Issue four: Has the prosecution proved the complainant did not consent to filming on her phone.

  1. The two accounts of the facts are so inconsistent that there is really no room for error or mistake except as to matters of minor detail. It is not a matter of whose account I consider to be more likely to be true. Only if I find beyond a reasonable doubt that the complainant is telling the truth and that the defendant is not can I find that she did not consent to filming at all, and in particular to filming on her phone. There is no issue that that filming was for the purpose of sexual gratification.

  2. The complainant is the only witness who gives evidence of her lack of consent to filming. I am required in those circumstances to scrutinise her evidence with care. Although there was an immediate complaint once she became aware of the use of Snapchat to distribute the videos, that is equally consistent with having been made as a result of the distribution without consent, rather than with filming without consent.

  3. They were both at least somewhat intoxicated.

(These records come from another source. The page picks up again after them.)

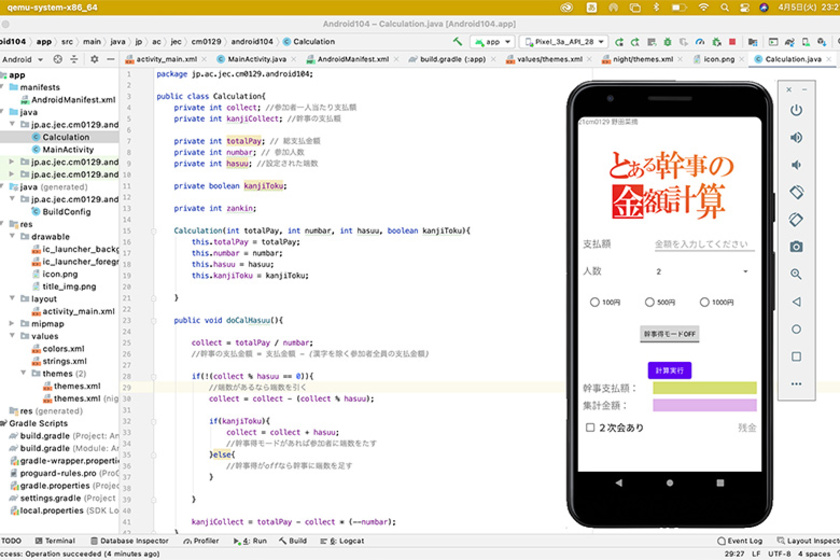The width and height of the screenshot is (840, 560).
Task: Tap the purple 計算実行 button
Action: 669,370
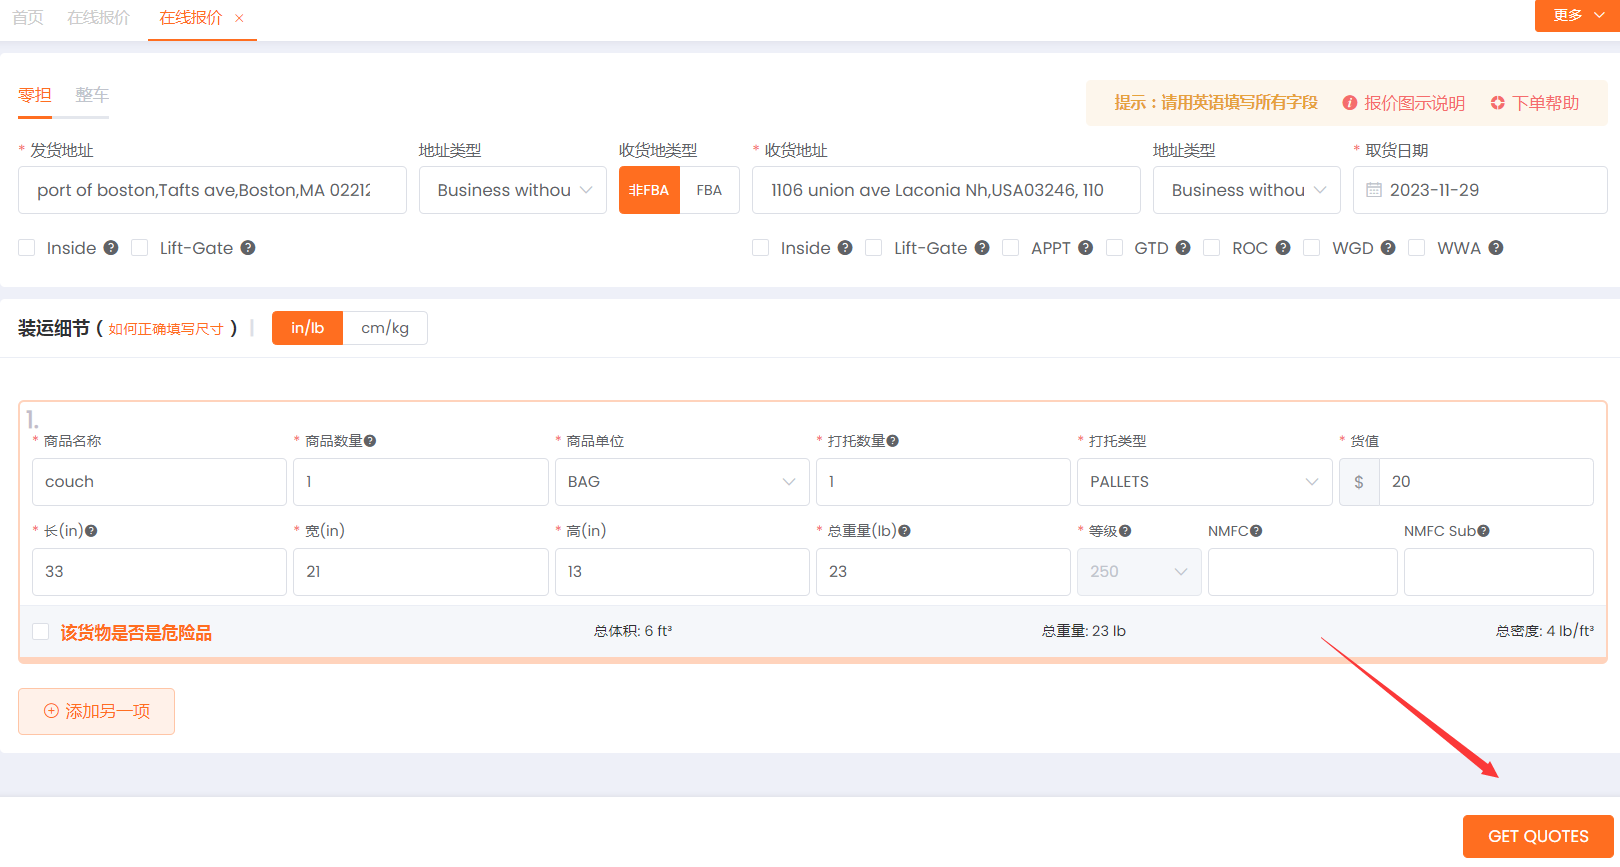Screen dimensions: 1620x867
Task: Go to the 首页 tab
Action: (x=28, y=18)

That may account for some of the differences in the detail of what is alleged to have happened. The defendant’s account is that he on at least three occasions asked the complainant if he could film her. She denies that happened at all.

  4. The 3 minute 43 second video the defendant says he took is inconsistent with lack of consent. If I accept that the defendant took a video of that length then I would not accept that the complainant did not consent to it, as that is far too long to have been done surreptitiously with the phone in his hand. There is no independent evidence of that video’s existence. Subject to an argument I deal with shortly, the first time it was raised was in cross-examination of the complainant. She denied it happened.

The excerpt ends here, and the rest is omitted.